Introduction to Genetic Algorithms

In response to my previous article about genetic algorithms for Ramsey theory, a few readers asked me to give a bit more of an introduction about genetic algorithms. Here you will find a beginner’s look at what a genetic algorithm is, what it is useful for, and how you can use one in your own work.

What is a genetic algorithm (GA)?

To begin with, let’s talk about what a genetic algorithm is, on its most basic level. The word genetic suggests something to do with biology. If you can reach way back to your high school science classes you might remember the basic genetic process: plants and animals are born, mate with one another, and create new generations. Over time, these generations tend to emphasize certain traits essential to survival while downplaying the weaker (recessive) traits. A genetic algorithm works much the same way. We come up with a population of possible solutions to a problem, “mate” them together, and look at our new solutions to see if they are any better. Over time, we can create solutions that converge to better and better values. This is useful when a problem is too complex to search all possibilities. Below you will see an image describing how a simple GA works.

GeneticAlgorithms (1)

Crossovers, fitness, mutation, oh my!

Before moving on, it would be useful to define some of the terms used above.

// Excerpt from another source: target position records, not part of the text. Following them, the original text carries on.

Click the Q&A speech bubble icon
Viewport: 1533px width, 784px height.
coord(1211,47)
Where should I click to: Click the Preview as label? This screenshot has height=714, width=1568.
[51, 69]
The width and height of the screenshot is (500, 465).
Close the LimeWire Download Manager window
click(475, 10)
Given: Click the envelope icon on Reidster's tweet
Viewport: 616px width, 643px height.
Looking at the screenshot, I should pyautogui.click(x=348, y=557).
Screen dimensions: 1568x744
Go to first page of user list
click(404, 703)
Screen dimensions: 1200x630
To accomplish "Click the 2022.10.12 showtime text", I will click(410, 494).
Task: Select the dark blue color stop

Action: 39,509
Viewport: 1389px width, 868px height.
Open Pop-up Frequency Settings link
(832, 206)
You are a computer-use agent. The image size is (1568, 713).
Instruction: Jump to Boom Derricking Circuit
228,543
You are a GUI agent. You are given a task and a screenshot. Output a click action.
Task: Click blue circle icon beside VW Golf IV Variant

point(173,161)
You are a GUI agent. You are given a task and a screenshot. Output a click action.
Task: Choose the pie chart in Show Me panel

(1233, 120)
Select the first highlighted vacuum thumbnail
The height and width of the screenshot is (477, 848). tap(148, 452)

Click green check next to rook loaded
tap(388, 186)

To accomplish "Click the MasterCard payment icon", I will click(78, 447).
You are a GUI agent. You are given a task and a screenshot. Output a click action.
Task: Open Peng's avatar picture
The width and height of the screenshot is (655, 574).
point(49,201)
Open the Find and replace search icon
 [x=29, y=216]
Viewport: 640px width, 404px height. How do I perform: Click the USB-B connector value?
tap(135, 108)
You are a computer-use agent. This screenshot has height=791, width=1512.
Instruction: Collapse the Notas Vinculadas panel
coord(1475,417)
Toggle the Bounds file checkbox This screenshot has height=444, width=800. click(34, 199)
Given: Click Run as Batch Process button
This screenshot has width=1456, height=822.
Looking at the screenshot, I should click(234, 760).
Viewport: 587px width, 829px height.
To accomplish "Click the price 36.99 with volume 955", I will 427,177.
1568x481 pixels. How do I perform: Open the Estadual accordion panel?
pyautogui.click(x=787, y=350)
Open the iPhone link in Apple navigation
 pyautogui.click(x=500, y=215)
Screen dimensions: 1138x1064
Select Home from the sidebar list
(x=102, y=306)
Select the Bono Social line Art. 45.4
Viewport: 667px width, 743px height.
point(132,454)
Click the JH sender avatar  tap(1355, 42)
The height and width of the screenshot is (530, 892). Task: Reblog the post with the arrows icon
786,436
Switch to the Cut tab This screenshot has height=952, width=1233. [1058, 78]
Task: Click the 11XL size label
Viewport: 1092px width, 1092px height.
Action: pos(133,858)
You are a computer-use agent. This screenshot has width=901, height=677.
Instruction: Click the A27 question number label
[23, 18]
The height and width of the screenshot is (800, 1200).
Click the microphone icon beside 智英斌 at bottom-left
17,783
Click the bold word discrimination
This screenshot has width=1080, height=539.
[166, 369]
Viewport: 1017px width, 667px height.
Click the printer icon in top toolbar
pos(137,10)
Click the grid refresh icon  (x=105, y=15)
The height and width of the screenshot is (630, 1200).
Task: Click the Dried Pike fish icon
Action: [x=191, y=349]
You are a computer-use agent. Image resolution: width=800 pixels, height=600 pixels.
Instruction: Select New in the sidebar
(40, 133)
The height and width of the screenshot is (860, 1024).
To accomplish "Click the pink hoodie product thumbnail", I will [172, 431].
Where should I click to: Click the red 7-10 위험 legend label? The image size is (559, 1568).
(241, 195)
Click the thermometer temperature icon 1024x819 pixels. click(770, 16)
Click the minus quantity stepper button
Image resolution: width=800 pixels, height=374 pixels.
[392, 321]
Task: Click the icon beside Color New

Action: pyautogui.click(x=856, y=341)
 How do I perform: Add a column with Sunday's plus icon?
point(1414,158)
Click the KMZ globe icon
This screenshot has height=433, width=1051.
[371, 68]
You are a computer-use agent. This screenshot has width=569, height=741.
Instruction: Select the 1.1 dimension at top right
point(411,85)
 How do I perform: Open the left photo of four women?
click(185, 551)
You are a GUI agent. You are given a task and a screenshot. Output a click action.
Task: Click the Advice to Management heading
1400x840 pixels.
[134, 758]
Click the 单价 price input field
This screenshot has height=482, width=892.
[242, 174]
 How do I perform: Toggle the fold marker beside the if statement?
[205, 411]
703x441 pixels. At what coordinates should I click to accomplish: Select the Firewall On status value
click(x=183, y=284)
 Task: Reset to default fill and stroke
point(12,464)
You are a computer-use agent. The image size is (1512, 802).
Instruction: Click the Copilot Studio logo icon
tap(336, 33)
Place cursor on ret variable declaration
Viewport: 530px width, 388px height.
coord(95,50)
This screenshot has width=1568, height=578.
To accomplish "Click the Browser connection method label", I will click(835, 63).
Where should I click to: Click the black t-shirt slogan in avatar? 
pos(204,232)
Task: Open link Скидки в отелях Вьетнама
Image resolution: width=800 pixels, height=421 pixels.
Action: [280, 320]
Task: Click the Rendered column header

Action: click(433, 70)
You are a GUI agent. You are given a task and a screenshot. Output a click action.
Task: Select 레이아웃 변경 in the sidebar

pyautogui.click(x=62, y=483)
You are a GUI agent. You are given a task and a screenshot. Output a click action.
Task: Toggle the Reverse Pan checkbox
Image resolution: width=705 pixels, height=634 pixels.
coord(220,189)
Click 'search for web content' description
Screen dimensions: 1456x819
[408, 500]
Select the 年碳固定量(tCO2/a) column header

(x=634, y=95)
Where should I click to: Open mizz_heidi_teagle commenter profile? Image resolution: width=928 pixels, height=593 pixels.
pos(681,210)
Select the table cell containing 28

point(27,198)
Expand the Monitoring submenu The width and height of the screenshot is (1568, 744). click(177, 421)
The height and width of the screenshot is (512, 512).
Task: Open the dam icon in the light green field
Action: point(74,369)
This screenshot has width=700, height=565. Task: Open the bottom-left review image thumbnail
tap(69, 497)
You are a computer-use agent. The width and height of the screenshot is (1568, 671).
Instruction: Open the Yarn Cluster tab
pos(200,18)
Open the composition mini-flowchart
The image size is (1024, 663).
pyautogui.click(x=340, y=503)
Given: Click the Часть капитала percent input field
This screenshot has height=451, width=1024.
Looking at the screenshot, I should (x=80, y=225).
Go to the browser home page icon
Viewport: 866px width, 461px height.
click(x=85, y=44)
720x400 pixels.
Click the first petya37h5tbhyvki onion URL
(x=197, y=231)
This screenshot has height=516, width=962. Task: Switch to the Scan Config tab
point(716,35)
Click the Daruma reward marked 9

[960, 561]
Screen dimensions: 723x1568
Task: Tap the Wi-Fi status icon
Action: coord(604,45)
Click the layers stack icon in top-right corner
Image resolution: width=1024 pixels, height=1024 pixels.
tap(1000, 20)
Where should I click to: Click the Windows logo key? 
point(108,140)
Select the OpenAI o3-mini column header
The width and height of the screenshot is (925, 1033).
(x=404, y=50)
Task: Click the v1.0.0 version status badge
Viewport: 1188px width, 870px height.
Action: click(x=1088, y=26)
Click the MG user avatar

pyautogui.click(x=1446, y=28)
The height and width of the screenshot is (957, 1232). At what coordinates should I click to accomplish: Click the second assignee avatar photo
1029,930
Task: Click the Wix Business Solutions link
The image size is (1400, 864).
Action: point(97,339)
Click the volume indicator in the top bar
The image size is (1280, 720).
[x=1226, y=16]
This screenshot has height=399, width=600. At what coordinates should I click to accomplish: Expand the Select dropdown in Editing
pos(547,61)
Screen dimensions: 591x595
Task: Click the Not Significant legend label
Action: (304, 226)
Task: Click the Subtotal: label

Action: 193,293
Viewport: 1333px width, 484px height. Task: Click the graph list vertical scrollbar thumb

  • chromosome:  a proposed “solution” to the problem at hand. This is usually represented by a bitstring, that is to say, a list of 0’s and 1’s. It can also hold any other information that is crucial to our problem.
  • population: a collection of these “chromosomes” that we use to combine together and make new generations. The population represents the set of all the ideas that we have about this problem at the moment
  • fitness: the fitness of a chromosome is a number representing how good it is. That is, the fitness represents how good this solution is at solving our problem. An example of this is if you were trying to find the shortest route to get somewhere. Fitness for a problem like this would be a number representing the distance it takes for each path you could choose. In the end, you want to find the path with the shortest distance. Ultimately, the fitness function is defined by the programmer, and it can measure whatever you want.
  • mutation: mutation is the random entering of new data into the gene pool. Just like in biology, sometimes mutations occur and create things that were never intended. However, sometimes this inadvertent change can be to our advantage if we’re getting stuck. A common example of a mutation is to just change a small part of the chromosome, and move on.
  • crossover: the “crossover function” represents the operations that we do in order to “mate” two (or sometimes more) of our chromosomes. There are many different types of crossover techniques, some better for certain situations than others, but at the heart of it a crossover just represents a way to combine the “traits” of two or more chromosomes into a new “baby” chromosome to be inserted into our population. This is the bulk of a genetic algorithms’ work. As the population evolves and new generations of solutions are created, the goal is to keep around the solutions with “good” fitness, and get rid of the chromosomes that aren’t doing so well. The crossover is also user-defined, and tweaking it to optimize results is common.
  • termination condition: all good things must come to an end. While we in theory could just leave our algorithm running forever, that would not be very helpful because as I will discuss later in this post, solutions can’t keep getting better forever. In addition, sometimes you won’t actually get to the “best solution” and instead will converge on what’s called a “local minima/maxima”. When this happens, it means you’ve found an “okay” solution, but the population got flooded with many similar chromosomes and couldn’t improve itself after that point. Think of it this way: if everyone in the world were exactly the same, would you expect any different from their children? The termination condition you choose depends on the problem, but some common terminating conditions are:
    • a) finding the best solution (ideal)
    • b) running a preset number of generations and using that as a cutoff point
    • c) quitting after every member of the population falls within a certain similarity range (this means that no new/better solutions are likely to be produced)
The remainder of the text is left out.